WHAT YOU HAVE TO DO:
From the line with "Tap the $337,000 party flight headline text" through the line with "Task: Click the phrase", repeat the entries verbatim, both end lines included, and add nothing.

### GIVEN DATA

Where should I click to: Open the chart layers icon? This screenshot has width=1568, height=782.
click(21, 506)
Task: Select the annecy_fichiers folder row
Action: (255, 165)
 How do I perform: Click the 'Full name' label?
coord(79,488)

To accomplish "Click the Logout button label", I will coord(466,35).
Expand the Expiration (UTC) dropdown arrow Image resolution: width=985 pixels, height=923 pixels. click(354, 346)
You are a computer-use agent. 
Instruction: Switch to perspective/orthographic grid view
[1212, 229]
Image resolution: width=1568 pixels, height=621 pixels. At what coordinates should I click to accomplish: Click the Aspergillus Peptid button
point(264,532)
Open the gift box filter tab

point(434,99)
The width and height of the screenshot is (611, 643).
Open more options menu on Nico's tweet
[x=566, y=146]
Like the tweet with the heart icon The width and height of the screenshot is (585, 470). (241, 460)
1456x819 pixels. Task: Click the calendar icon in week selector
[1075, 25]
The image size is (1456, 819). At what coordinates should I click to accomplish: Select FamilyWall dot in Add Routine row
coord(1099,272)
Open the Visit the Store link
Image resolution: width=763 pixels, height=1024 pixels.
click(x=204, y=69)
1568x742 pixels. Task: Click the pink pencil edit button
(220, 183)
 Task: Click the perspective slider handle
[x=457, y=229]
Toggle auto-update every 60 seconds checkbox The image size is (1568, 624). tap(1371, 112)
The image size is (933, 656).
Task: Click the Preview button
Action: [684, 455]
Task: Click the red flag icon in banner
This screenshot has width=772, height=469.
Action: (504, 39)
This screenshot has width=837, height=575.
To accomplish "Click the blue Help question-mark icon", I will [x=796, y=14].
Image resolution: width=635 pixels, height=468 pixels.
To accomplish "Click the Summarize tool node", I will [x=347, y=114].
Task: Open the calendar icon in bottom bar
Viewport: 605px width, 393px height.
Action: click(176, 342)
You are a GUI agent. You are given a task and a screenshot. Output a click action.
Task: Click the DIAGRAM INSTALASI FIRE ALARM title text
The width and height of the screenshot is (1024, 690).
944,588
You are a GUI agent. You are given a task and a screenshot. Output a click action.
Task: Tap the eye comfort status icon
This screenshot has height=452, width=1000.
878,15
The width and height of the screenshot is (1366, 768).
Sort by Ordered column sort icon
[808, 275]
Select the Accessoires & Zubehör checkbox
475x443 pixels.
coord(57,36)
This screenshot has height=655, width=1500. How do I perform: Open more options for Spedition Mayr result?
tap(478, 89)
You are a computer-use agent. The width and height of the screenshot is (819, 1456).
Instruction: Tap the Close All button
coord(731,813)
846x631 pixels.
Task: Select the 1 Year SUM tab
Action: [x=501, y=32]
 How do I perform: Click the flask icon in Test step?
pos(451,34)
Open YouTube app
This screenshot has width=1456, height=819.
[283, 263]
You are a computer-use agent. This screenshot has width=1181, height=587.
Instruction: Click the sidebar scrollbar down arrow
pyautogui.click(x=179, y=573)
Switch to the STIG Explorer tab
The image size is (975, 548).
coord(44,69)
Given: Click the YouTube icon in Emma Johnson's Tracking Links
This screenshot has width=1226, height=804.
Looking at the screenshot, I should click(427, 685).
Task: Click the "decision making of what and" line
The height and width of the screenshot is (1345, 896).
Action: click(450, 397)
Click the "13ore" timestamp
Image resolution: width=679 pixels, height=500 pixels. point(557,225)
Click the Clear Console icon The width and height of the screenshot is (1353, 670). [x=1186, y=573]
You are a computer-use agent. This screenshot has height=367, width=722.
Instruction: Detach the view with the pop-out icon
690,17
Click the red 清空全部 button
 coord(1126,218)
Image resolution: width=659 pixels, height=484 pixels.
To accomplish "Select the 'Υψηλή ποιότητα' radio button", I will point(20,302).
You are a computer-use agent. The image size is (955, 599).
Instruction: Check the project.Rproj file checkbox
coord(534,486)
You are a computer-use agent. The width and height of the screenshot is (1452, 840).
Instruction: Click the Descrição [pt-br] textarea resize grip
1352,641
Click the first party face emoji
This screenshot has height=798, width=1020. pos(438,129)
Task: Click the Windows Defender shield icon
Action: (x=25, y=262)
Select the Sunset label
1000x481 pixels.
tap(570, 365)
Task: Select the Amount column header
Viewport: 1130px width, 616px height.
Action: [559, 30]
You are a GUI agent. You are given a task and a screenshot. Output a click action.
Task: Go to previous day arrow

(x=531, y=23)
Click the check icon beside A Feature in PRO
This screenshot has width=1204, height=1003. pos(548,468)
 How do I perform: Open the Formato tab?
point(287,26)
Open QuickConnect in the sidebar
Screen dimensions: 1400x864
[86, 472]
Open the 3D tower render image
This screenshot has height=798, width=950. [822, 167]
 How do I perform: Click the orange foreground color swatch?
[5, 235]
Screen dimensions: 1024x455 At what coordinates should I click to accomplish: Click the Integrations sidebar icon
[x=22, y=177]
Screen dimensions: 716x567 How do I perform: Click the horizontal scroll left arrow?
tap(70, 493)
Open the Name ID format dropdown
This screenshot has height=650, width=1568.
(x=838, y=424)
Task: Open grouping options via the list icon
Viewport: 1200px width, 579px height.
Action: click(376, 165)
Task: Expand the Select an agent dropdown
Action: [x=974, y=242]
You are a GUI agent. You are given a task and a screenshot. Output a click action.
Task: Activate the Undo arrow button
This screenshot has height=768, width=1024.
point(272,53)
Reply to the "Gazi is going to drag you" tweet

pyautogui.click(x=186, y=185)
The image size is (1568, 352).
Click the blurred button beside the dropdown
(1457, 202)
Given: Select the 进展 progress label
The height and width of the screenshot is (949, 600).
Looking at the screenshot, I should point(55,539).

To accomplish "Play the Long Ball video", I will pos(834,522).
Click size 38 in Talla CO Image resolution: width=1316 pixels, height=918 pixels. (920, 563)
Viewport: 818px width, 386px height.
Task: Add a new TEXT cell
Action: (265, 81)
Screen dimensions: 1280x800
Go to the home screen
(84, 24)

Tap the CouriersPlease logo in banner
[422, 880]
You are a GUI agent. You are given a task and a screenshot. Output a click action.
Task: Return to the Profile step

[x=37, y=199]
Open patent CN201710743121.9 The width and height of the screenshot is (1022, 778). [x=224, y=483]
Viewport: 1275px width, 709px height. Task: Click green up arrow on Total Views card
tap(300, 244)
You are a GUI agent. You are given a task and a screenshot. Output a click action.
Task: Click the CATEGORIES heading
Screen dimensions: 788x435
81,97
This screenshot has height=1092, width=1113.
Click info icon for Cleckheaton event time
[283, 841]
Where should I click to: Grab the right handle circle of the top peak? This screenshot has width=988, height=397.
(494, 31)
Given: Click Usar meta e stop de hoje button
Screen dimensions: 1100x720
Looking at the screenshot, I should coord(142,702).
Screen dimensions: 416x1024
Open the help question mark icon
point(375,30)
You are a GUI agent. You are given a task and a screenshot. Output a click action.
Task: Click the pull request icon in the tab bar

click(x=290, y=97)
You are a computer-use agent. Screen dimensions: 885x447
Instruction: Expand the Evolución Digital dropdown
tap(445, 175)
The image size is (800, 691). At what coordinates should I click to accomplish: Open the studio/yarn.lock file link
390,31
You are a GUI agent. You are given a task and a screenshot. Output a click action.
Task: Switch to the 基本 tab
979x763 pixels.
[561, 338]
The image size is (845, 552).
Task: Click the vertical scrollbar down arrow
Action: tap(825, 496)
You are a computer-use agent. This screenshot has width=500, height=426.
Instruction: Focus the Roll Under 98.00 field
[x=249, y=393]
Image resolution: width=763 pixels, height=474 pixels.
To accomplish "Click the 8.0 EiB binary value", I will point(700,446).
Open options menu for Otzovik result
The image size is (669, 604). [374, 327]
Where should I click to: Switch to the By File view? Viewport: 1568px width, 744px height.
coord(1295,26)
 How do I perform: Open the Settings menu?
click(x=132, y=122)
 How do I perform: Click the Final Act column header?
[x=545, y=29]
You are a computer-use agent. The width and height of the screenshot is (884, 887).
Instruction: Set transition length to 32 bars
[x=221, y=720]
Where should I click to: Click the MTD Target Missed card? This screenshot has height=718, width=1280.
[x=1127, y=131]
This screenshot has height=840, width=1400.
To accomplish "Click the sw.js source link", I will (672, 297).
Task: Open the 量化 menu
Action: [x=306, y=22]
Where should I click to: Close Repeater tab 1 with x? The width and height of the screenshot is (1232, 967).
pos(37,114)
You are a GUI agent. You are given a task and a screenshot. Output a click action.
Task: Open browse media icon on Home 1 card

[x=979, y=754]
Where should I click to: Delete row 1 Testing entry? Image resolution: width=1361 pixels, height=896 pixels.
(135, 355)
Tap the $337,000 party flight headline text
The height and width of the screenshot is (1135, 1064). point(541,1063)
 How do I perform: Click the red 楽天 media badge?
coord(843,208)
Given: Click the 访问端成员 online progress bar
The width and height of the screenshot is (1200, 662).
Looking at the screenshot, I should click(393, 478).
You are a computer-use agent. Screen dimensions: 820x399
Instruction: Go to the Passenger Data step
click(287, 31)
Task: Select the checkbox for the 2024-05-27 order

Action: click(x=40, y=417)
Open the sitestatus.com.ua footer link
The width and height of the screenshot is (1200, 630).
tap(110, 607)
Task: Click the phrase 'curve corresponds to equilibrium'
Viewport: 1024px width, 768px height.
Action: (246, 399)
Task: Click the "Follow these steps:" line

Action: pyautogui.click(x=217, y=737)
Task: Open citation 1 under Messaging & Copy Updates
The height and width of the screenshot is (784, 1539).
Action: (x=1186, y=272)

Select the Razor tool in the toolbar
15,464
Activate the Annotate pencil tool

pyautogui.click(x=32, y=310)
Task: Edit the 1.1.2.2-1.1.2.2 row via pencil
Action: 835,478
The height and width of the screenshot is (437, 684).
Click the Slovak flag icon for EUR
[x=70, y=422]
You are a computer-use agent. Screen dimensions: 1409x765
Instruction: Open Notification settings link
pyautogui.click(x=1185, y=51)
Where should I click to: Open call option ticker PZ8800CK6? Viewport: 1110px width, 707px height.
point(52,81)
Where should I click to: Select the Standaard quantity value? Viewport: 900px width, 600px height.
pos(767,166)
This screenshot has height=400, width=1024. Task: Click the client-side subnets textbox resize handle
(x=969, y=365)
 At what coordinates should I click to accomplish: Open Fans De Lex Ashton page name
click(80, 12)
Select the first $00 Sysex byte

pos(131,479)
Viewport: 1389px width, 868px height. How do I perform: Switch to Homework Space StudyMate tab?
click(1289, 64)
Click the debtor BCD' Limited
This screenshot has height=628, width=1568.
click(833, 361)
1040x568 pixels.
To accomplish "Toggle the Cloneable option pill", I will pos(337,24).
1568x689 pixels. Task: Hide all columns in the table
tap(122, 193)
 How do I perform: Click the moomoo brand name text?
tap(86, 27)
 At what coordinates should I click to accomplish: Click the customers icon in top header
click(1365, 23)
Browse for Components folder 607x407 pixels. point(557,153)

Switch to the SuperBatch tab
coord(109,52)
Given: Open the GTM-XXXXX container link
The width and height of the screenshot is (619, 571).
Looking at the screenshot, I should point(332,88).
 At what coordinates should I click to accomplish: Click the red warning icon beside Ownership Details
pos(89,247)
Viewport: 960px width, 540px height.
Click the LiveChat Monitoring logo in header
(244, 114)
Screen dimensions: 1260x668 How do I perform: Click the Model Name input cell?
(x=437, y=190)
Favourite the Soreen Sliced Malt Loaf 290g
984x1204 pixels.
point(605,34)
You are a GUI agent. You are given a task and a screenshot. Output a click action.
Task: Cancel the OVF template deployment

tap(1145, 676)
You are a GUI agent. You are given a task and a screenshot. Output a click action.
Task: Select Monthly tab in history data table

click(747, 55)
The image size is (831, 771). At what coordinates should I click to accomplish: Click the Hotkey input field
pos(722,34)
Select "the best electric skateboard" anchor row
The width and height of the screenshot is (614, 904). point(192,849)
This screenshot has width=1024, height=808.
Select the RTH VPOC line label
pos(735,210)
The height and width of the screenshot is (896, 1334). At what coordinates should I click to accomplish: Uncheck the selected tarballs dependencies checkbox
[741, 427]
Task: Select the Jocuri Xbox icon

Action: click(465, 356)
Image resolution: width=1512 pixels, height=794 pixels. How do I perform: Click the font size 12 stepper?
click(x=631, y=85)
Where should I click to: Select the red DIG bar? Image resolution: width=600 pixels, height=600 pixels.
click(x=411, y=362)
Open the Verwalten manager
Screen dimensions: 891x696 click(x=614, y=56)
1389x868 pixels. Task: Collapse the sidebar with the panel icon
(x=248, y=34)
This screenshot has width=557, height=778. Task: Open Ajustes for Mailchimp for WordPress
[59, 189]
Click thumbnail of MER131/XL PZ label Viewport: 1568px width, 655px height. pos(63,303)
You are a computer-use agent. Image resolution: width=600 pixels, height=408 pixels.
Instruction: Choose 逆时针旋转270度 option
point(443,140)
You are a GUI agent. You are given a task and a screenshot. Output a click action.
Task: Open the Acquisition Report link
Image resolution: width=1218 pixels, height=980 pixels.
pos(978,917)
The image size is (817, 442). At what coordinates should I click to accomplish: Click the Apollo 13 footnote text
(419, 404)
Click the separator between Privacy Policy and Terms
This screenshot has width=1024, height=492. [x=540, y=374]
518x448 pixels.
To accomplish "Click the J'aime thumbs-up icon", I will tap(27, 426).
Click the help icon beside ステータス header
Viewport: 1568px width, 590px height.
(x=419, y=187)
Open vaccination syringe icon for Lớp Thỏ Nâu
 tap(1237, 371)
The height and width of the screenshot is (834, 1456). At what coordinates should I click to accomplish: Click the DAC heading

######

RESPONSE AREA:
Tap the $337,000 party flight headline text
The height and width of the screenshot is (1135, 1064). point(541,1063)
 How do I perform: Click the red 楽天 media badge?
coord(843,208)
Given: Click the 访问端成员 online progress bar
The width and height of the screenshot is (1200, 662).
Looking at the screenshot, I should click(393, 478).
You are a computer-use agent. Screen dimensions: 820x399
Instruction: Go to the Passenger Data step
click(287, 31)
Task: Select the checkbox for the 2024-05-27 order

Action: click(x=40, y=417)
Open the sitestatus.com.ua footer link
The width and height of the screenshot is (1200, 630).
tap(110, 607)
Task: Click the phrase 'curve corresponds to equilibrium'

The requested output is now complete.